As we alerted members to before the holidays, Congress enacted an “Omnibus” end-of-year spending package just in time to avoid a government shutdown. The 4,155-page legislation addressed a wide range of issues, including Medicare payment. The Omnibus fully averted the 4% PAYGO sequestration for 2023 and 2024, but did not technically eliminate this sequestration. Rather, the legislation pushed forward the “balance due” to 2025. While this ensures full relief of the 4% sequester for providers in 2023 and 2024, it also ensures that this sequestration will need to be addressed again by Congress before 2025. With regard to the Physician Fee Schedule conversion factor, the Omnibus covered only 2.5% of the 4.5% needed for 2023 and only 1.25% for 2024. That leaves Medicare providers with an approximately 2% cut in 2023. The impact for 2024 is less quantifiable since the conversion factor for that year is not yet known. Since the legislation was signed into law, CMS released an updated 2023 conversion factor reflecting this congressional intervention, so there should be no disruption to claims processing.

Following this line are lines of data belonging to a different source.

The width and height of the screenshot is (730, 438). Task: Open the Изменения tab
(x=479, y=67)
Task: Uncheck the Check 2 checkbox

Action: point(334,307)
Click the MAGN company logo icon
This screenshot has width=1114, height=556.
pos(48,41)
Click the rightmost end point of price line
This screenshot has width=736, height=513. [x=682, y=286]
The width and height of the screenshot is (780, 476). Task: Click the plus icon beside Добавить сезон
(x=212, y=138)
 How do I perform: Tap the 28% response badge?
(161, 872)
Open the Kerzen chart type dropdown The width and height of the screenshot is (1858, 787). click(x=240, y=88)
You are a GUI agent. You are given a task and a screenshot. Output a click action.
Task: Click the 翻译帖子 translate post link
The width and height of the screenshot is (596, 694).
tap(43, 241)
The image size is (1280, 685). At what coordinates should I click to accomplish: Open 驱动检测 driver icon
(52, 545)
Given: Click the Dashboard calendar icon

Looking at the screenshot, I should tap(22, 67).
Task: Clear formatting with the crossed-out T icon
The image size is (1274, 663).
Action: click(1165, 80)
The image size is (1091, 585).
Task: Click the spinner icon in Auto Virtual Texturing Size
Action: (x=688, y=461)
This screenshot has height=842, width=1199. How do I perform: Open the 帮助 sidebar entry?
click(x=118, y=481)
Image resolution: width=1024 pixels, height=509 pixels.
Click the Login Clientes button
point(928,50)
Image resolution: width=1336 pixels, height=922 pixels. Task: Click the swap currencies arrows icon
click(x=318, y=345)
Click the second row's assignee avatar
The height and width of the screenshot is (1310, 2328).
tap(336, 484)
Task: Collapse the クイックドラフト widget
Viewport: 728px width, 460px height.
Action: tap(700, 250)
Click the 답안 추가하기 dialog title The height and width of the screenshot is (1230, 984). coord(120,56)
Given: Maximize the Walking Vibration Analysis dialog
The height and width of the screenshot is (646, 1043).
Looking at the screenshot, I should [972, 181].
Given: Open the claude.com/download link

Among other Medicare provisions, the Omnibus extended by two years the telehealth flexibilities originally created pursuant to the COVID public health emergency and extended the safe harbor allowing coverage of telehealth services in high deductible health plans. The legislation also provided an extension at 3.5% of the expiring 5% bonus for providers in alternative payment models and – in a provision welcomed by the medical community – the bill provided funding for 200 new residency slots, with half of those directed to psychiatry or psychiatry subspecialties.
In a very disappointing provision, the Omnibus extended the existing 2% Medicare sequester (which is already in effect) by six months in 2032. In other words, Congress levied additional cuts on providers in 2032 to partially avert cuts to providers in 2023 and 2024, and to help pay for other spending priorities in the 1.6-trillion-dollar bill. Not surprisingly, the provider community expressed frustration and disappointment at the legislation.
In the past year, lawmakers on both sides of the aisle in both chambers introduced legislation to offset the full cuts and exerted significant pressure on congressional leadership to ensure that the 4.5% conversion factor reduction was averted in full. Some lawmakers also expressed opposition to the budget gimmickry of offsetting near-term cuts with long-term cuts. However, the pressure of a looming government shutdown ensured that a sufficient number of Members voted for the bill to ensure passage, even if they disliked provisions in it.
The continued annual reimbursement reductions combined with inflation have created a near-impossible business environment for physician practices, which in turn affects beneficiary access. In the year ahead, the physician community will aggressively push Congress towards long-term Medicare Physician Fee Schedule stabilization.